#### [ACTIVITY]
Rewrite the milestone payment terms below from "A second milestone" to "December 31, 2027.", substituting "U.S." for "United States".

TEXT BLOCK below:

A second milestone payment of $1.00 per CVR, net to the seller in cash, subject to any withholding of taxes and without interest, is payable (subject to certain terms and conditions) if Net Sales (as defined in the CVR Agreement) of ZURZUVAE are equal to or exceed $250 million in the United States during a calendar year on or prior to December 31, 2027.
A third milestone payment of $1.00 per CVR, net to the seller in cash, subject to any withholding of taxes and without interest, is payable (subject to certain terms and conditions) if Net Sales (as defined in the CVR Agreement) of ZURZUVAE are equal to or exceed $300 million in the U.S. during a calendar year on or prior to December 31, 2028.
A fourth milestone payment of $1.00 per CVR, net to the seller in cash, subject to any withholding of taxes and without interest, is payable (subject to certain terms and conditions) if Net Sales (as defined in the CVR Agreement) of ZURZUVAE are equal to or exceed $375 million in the U.S. during a calendar year on or prior to December 31, 2030.

End of TEXT BLOCK.
EXTRACTED MATERIAL below:

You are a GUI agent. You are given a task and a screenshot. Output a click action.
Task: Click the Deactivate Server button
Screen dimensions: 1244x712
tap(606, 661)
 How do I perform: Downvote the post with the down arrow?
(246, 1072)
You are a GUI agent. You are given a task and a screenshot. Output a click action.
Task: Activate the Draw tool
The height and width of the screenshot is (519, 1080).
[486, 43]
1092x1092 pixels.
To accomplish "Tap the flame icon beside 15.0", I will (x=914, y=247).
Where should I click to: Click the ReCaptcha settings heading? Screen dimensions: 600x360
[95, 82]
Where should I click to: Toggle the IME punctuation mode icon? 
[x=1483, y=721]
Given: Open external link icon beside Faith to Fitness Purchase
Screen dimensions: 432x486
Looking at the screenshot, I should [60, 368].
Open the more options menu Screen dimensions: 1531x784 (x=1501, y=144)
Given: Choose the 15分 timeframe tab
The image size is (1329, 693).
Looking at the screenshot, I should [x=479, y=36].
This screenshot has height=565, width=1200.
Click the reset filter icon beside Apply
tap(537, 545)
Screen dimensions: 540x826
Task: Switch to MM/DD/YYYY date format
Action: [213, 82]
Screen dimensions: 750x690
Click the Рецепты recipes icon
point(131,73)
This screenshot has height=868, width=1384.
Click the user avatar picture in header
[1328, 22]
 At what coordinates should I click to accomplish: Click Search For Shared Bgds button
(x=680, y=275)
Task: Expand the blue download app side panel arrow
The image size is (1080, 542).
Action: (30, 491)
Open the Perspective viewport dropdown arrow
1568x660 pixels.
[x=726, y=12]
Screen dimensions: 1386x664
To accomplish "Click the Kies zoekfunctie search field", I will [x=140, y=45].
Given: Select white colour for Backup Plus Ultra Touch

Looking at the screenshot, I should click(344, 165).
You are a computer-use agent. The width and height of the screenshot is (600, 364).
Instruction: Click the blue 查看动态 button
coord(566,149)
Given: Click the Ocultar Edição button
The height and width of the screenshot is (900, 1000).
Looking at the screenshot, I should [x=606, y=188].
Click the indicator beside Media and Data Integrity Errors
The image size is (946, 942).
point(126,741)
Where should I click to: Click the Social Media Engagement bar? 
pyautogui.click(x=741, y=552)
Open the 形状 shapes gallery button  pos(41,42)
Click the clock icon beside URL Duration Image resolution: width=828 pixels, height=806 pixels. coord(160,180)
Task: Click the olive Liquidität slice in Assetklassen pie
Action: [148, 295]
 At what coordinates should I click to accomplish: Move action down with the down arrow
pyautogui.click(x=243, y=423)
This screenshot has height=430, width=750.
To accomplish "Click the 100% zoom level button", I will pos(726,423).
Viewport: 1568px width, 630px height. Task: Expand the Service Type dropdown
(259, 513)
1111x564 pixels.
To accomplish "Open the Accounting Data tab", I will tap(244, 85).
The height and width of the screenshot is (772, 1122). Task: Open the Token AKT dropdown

End of EXTRACTED MATERIAL.

#### [EXERCISE SOLUTION]
A second milestone payment of $1.00 per CVR, net to the seller in cash, subject to any withholding of taxes and without interest, is payable (subject to certain terms and conditions) if Net Sales (as defined in the CVR Agreement) of ZURZUVAE are equal to or exceed $250 million in the U.S. during a calendar year on or prior to December 31, 2027.